I'm not saying it's the most brilliant song ever written. Some of the lyrics are banal and foolish (especially the "sleep without you"/ "not so sure about you" combo), the chorus is too upbeat for what's supposed to be a wail of frustration, and it's in a key that's too high to sing comfortably.

But none of that matters a flying toss because it is my first song, it's got a tune and words that didn't exist yesterday and now they do, and go round and round my head as if I'd heard them on the radio, which means the song is insanely catchy and will be on the XFM and Virgin playlists by March, and I can imagine Chris Martin and Damon Albarn and Paul Weller and the young northern shavers from Arctic Monkeys all saying, "Whoa - who's this guy with the astonishing songwriting talent?" Soon, the world will know of my genius. Just don't breathe a word of it to Mr Reed's and Mr Springsteen's lawyers, will you?

Pensioned out

I'm assuming it's a hoax, the news that, as part of a cost-cutting initiative, thousands of civil service jobs at the Dept of Work and Pensions may be "outsourced" to India or Eastern Europe, where the pay is a 10th of British levels.

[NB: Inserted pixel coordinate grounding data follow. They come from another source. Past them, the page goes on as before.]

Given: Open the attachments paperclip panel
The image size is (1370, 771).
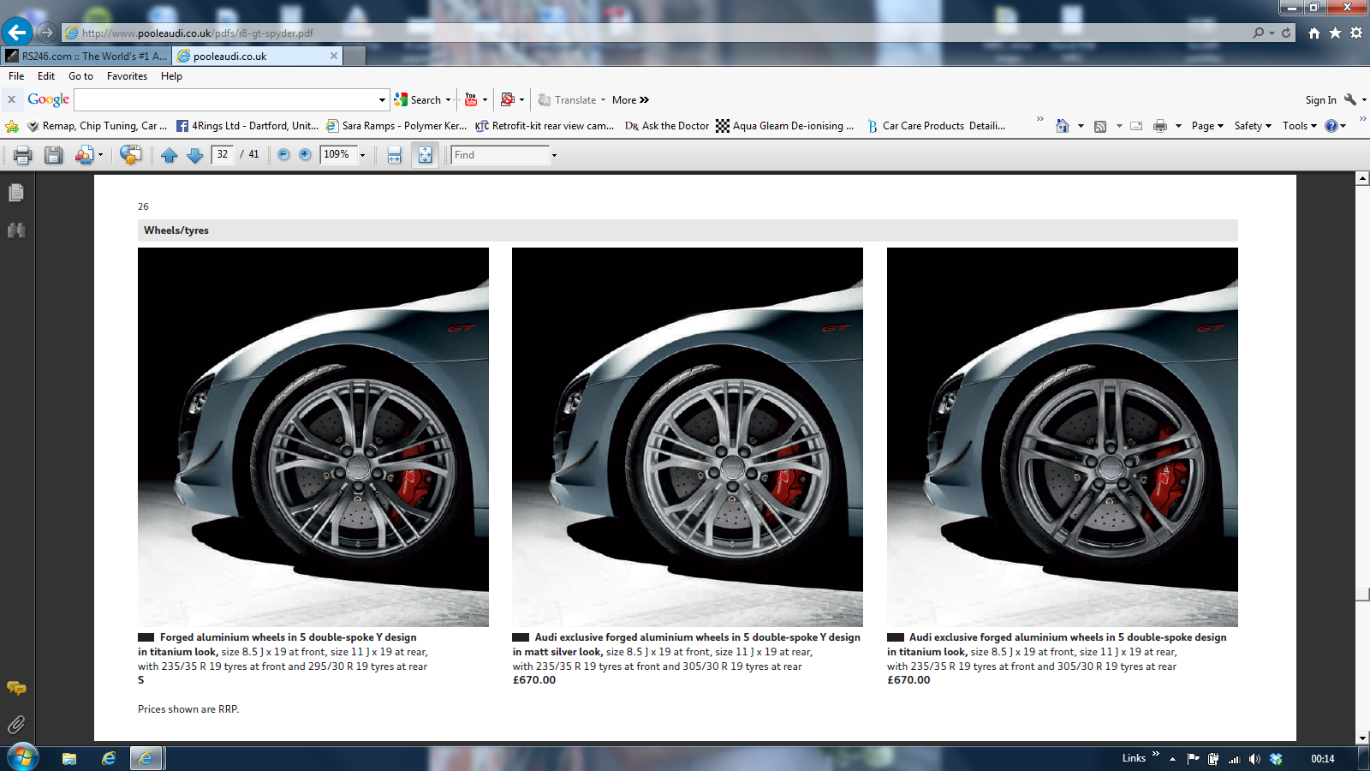Looking at the screenshot, I should tap(16, 725).
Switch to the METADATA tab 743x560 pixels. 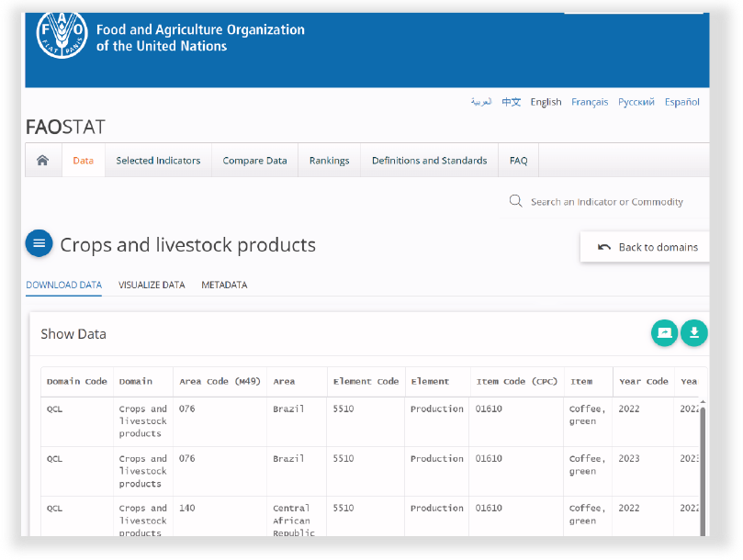(224, 285)
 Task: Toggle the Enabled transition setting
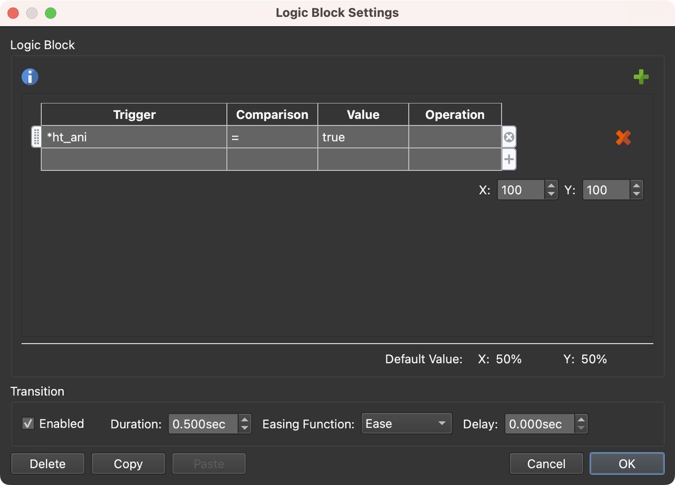pyautogui.click(x=28, y=423)
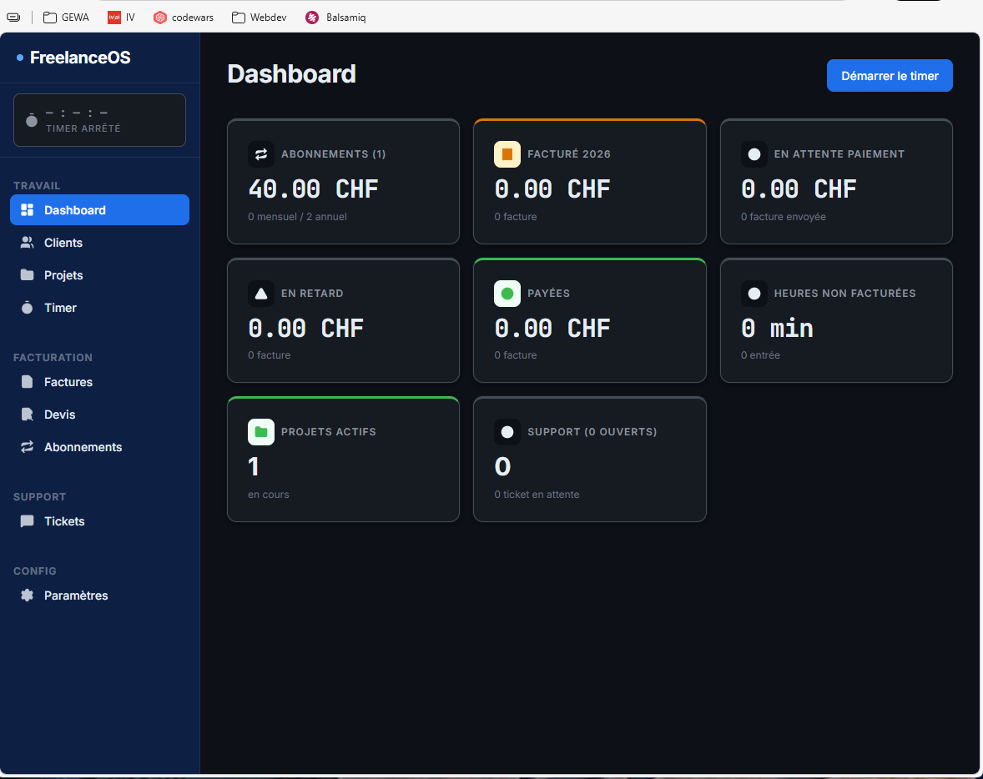983x779 pixels.
Task: Open the GEWA bookmarks folder
Action: (x=65, y=17)
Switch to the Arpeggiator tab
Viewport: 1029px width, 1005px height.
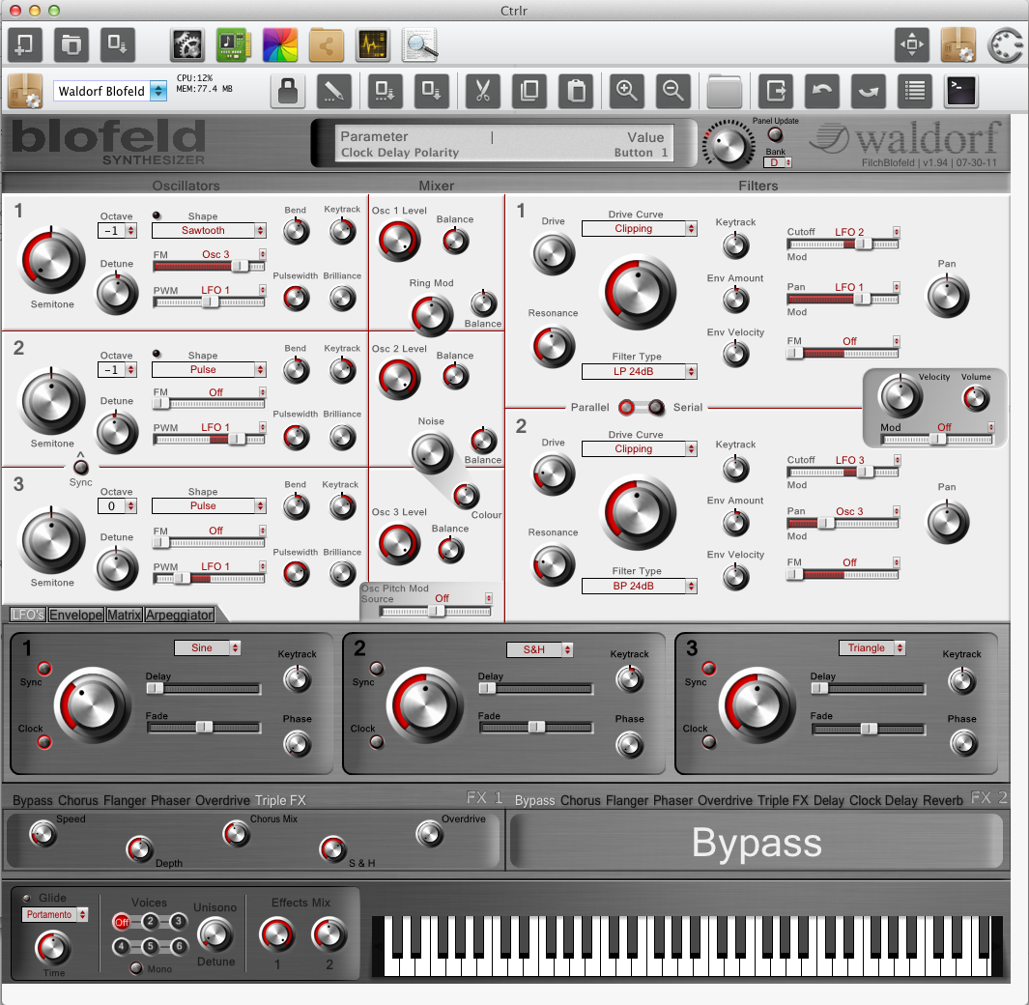click(x=180, y=615)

The mind boggles about how the department will operate in the future. Not only will your querulous phone calls about your pension be routed via Bangalore or far-flung bits of Azerbaijan, your enquiry will be dealt with there too by local bureaucrats, presumably once they've been trained to deal with the various levels of sarcasm and hysteria in British voices when the subject of superannuation comes up.

I'm sure the locals would rise to the occasion, but what a shockingly cynical idea to axe 15,000 British jobs because you can get cheaper versions overseas? When did the Civil Service start behaving like unscrupulous Northern garment manufacturers, getting their sewing outsourced to the sweatshops of Seoul and Manila?